== Source material ==
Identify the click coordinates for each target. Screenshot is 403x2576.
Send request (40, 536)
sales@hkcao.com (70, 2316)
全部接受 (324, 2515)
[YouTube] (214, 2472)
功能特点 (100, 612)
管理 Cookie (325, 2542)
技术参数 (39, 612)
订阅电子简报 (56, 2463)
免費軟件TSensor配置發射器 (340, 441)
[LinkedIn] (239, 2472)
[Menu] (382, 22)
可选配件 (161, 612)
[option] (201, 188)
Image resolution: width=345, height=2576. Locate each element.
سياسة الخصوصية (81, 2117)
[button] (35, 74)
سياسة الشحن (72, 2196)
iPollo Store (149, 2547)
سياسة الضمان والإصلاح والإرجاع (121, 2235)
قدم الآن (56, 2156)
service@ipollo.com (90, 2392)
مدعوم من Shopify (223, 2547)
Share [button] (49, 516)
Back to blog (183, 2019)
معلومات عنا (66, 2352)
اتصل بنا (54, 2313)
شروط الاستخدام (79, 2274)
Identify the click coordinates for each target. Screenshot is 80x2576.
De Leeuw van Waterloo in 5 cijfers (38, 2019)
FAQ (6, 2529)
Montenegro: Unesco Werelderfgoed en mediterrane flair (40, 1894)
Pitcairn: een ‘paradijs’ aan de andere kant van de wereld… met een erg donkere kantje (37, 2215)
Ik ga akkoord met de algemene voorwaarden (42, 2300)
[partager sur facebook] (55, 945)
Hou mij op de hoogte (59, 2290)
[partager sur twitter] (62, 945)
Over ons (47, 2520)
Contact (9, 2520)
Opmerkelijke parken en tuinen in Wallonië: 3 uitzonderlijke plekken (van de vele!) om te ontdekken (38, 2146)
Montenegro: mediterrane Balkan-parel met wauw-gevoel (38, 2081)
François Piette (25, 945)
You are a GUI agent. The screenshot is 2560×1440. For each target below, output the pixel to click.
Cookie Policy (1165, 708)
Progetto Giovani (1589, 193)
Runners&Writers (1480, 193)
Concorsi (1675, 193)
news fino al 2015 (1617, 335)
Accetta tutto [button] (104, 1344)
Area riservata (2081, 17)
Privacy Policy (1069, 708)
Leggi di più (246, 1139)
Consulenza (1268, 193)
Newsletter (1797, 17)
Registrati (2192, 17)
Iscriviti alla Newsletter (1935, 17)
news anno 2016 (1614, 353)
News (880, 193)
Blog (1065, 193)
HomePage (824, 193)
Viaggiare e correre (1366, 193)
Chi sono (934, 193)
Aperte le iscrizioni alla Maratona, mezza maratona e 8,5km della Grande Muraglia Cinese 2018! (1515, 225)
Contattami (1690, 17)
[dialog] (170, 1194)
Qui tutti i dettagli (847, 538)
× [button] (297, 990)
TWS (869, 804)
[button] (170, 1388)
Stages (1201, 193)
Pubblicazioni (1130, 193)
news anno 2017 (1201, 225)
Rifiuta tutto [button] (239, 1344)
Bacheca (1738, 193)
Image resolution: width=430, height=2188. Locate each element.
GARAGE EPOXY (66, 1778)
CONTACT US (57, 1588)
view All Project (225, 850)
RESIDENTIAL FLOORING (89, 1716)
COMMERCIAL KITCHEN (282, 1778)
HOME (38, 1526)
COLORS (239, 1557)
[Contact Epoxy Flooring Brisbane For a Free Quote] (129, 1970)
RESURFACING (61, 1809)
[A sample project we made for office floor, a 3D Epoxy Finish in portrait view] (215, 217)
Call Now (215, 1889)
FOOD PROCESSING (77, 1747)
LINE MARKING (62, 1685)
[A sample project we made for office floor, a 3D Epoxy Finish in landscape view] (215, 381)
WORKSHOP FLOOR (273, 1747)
===
## [Task item]
In the entries above, the lines from the one bearing "مدعوم من Shopify (223, 2547)" up to and including the one bearing "You are a GUI" should be transcribed exactly; no other line is wanted.

## [Written response]
مدعوم من Shopify (223, 2547)
Share [button] (49, 516)
Back to blog (183, 2019)
معلومات عنا (66, 2352)
اتصل بنا (54, 2313)
شروط الاستخدام (79, 2274)
Identify the click coordinates for each target. Screenshot is 80x2576.
De Leeuw van Waterloo in 5 cijfers (38, 2019)
FAQ (6, 2529)
Montenegro: Unesco Werelderfgoed en mediterrane flair (40, 1894)
Pitcairn: een ‘paradijs’ aan de andere kant van de wereld… met een erg donkere kantje (37, 2215)
Ik ga akkoord met de algemene voorwaarden (42, 2300)
[partager sur facebook] (55, 945)
Hou mij op de hoogte (59, 2290)
[partager sur twitter] (62, 945)
Over ons (47, 2520)
Contact (9, 2520)
Opmerkelijke parken en tuinen in Wallonië: 3 uitzonderlijke plekken (van de vele!) om te ontdekken (38, 2146)
Montenegro: mediterrane Balkan-parel met wauw-gevoel (38, 2081)
François Piette (25, 945)
You are a GUI agent. The screenshot is 2560×1440. For each target below, output the pixel to click.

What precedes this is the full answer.